OPINION | Seattle Considers Itself a 'Sanctuary City.' It's Time to Act Like One.
Seattle likes to think of itself as a liberal city, a sanctuary for diversity. However, it does not live up to this reputation in taking care of one of its own vulnerable immigrant neighborhoods. Mayor Bruce Harrell must bring safety and stability to the Chinatown-International District (CID).
Last month, on the day meant to honor Dr. Martin Luther King Jr., I woke to a painful — and deeply personal — reminder that my community's safety and stability are not a priority. I am an artist, activist, and fourth-generation resident of the Nihonmachi (Japantown) neighborhood of the CID. At the invitation of community organizations, I designed panels featuring immaculate drawings of old Japanese American businesses by the late Amy Nikaitani. I also received state funding to create a photographic mural that brings light and honor to the story of the unconstitutional World War II mass roundup and incarceration of members of my community. And then, on the night of January 19, 2025, someone violently defaced this work with heavy black paint.
My damaged art is a single symptom of the City of Seattle's neglect of the CID. It falls within a pattern that includes criminalizing poverty and addiction rather than investing in affordable housing and social services in Little Saigon; the continued fight to keep light rail expansion from further loss of property and quality of life; lack of support to the lingering pandemic-boarded businesses; and inattention when our flagship institution, the Wing Luke Museum, was sledgehammered in broad daylight.
This pattern goes back to the mass incarceration of Japanese Americans.

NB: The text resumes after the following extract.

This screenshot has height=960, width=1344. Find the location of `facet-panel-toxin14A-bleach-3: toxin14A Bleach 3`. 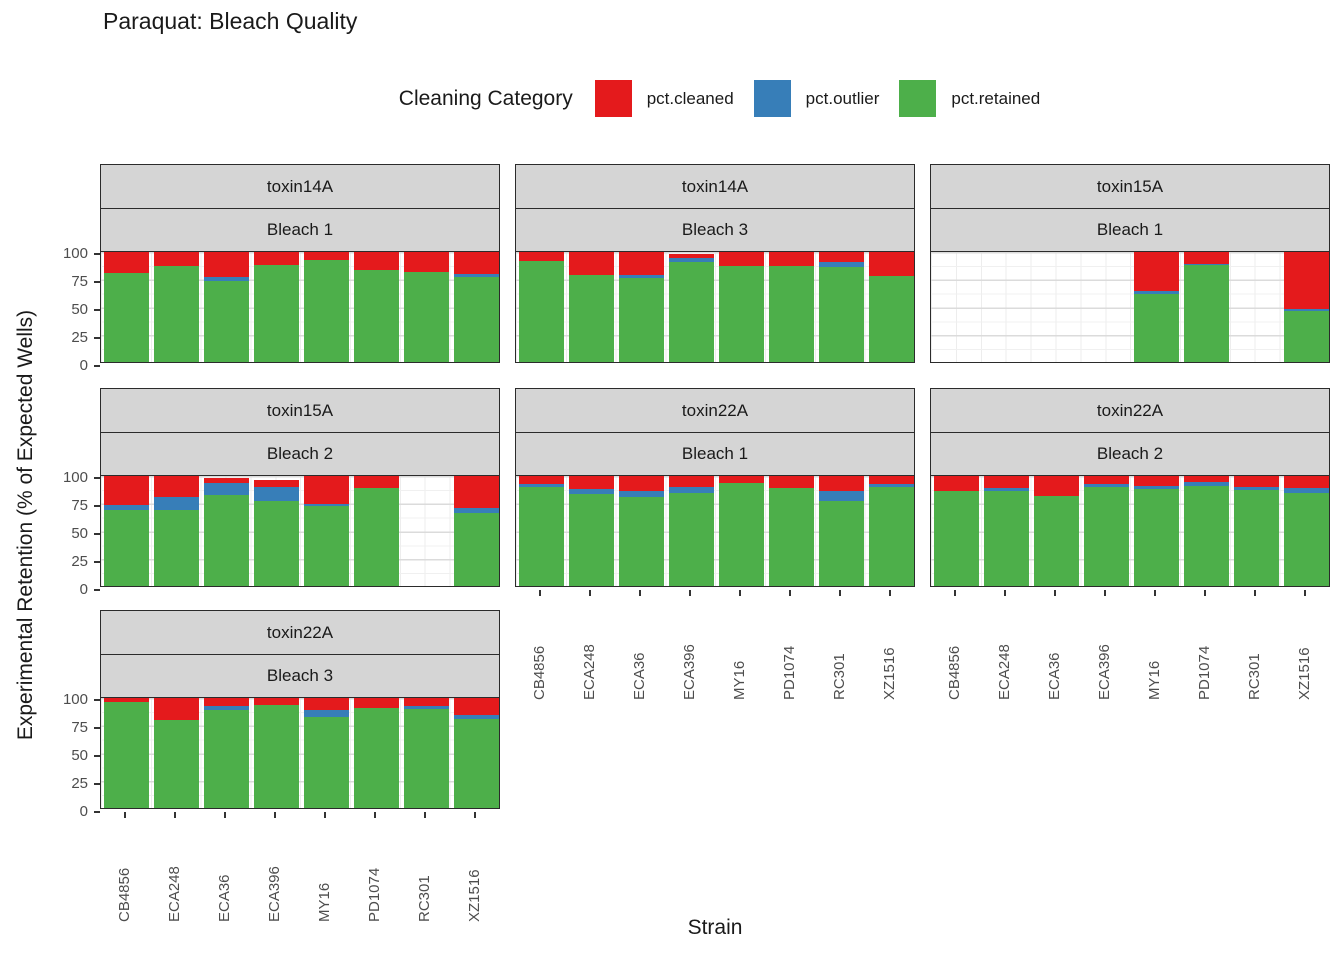

facet-panel-toxin14A-bleach-3: toxin14A Bleach 3 is located at coordinates (715, 264).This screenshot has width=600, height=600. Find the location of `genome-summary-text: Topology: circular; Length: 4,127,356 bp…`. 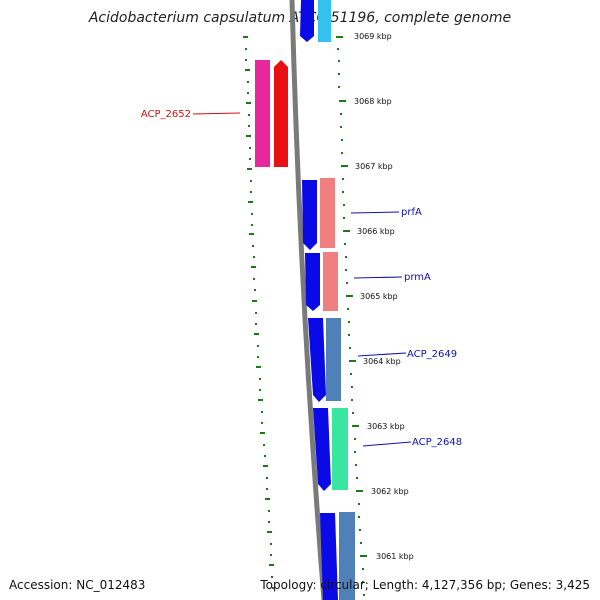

Did Seattle's leadership step up to protect my multigenerational immigrant community when the national and local mood turned against them? No. For this reason, descendants of the incarceration like myself organize with Tsuru for Solidarity alongside La Resistencia to stand with migrants and refugees, and for abolition today.
If Seattle really wants to be a sanctuary city, we must live up to our ideals, starting from within. If you require a playbook, look no further than the community care we already impart for each other in the CID. But it's not enough. We need the City to stop cruel and destabilizing "sweeps" and instead fund humane and effective services for our homeless and unwell citizens. We need the City to stop allowing the displacement of our residents and cultures by luxury developments and infrastructure projects that don't consider the needs of our community. We need the City to fund safety, and not just more policing. We need the City to act and acknowledge that BIPOC communities are a valuable and irreplaceable part of Seattle's past and future.
Erin Shigaki, a South Seattle artist, has created murals and installation focused on the experiences of Communities of Color, especially the incarceration of 126,000 people of Japanese ancestry, including her own family. Erin is passionate about highlighting similarities between that history and today's immigrant crisis, and to other systematic injustices Black and Brown people continue to face.